# A Few Pictures of Starr and Friends



## StarrPup15 (Oct 6, 2009)

Here's starr as she discovered a body of water for the first time....









A lost Boston Terrier showed up at our house the other day. Starr had a great time playing with her until we found out where she lived and took her home. 









A couple of Starr and her bigger buddies, Kodi and Rommel


----------



## DaneMama (Jun 27, 2008)

Those are GREAT photos. That Boston Terrier actually has a tail...


----------



## StarrPup15 (Oct 6, 2009)

danemama08 said:


> Those are GREAT photos. That Boston Terrier actually has a tail...


Thanks! That terrier was a funny dog. I was getting ready to take Starr to the dog park and she was running around in the street in front of the house. so needless to say, Starr didn't get to the park that morning. 

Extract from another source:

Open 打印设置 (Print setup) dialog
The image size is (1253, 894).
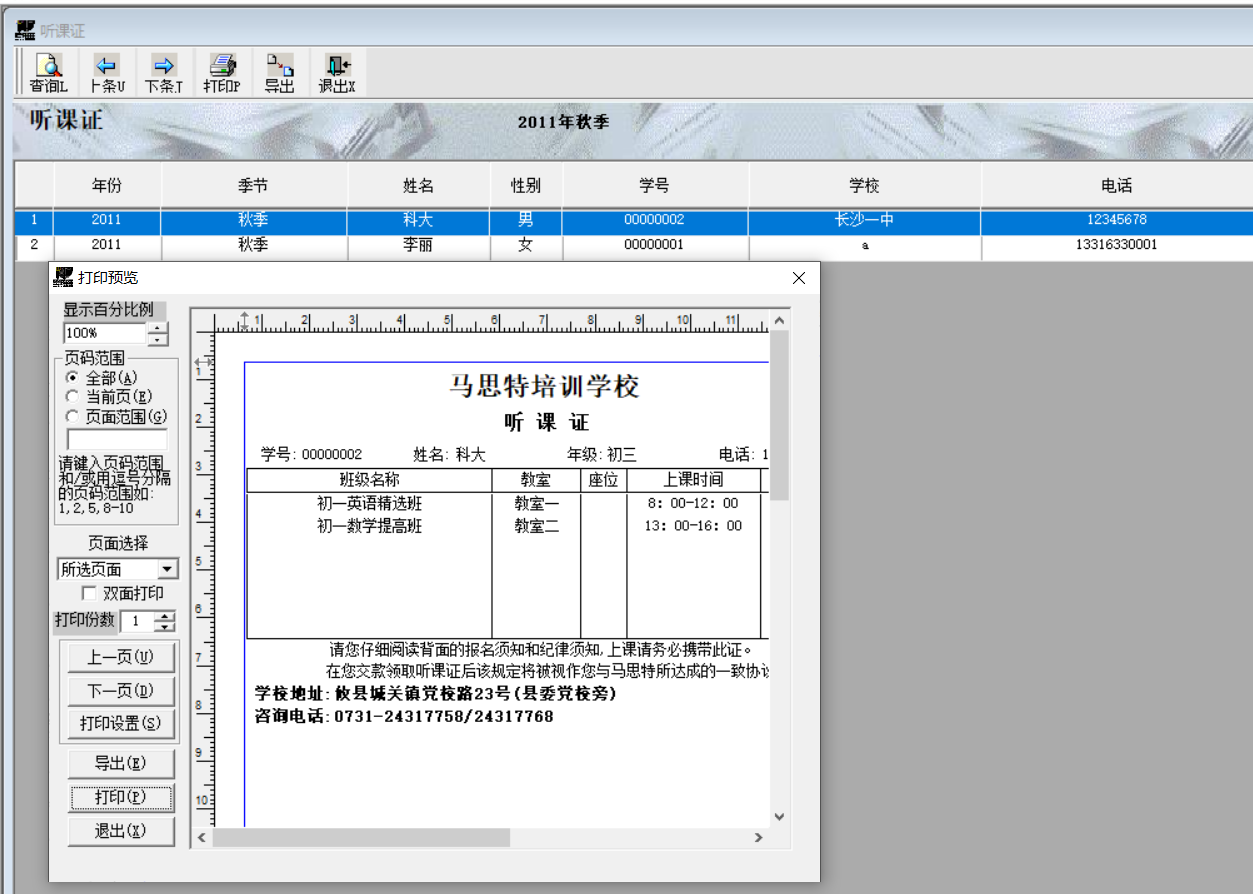click(120, 724)
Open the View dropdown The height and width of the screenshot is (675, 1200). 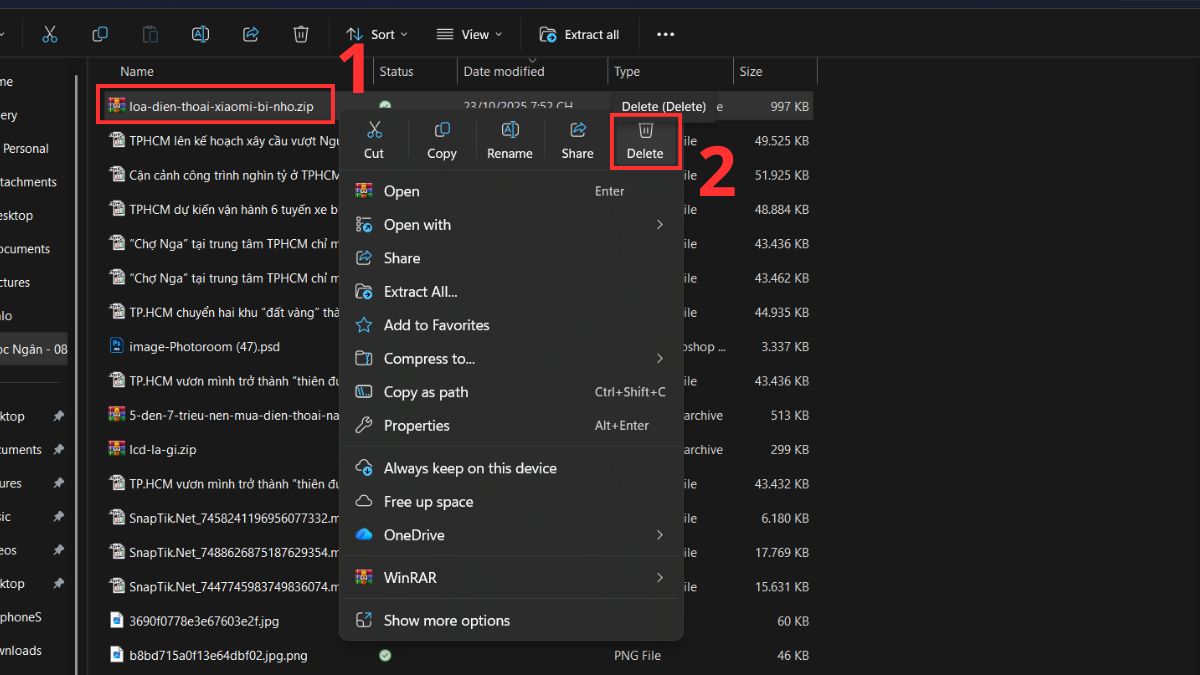[x=469, y=33]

The terrier, named Candy, did have it's county tag, so i was able to cal and get the owners information. The dogs had a great time playing in the back yard while was investigating how to get her to her owner. It turned out she lived about 1/2 mile away, so we walked her home.


----------



## wags (Jan 31, 2009)

Such cute photos and its a play date FUNNNNNNNNNN!!!!!!!!!!!!!!!!!!!!:biggrin:


----------



## wolfsnaps (Oct 7, 2009)

I love the first pic "What IS that?" lol. Nice loooking dog!


----------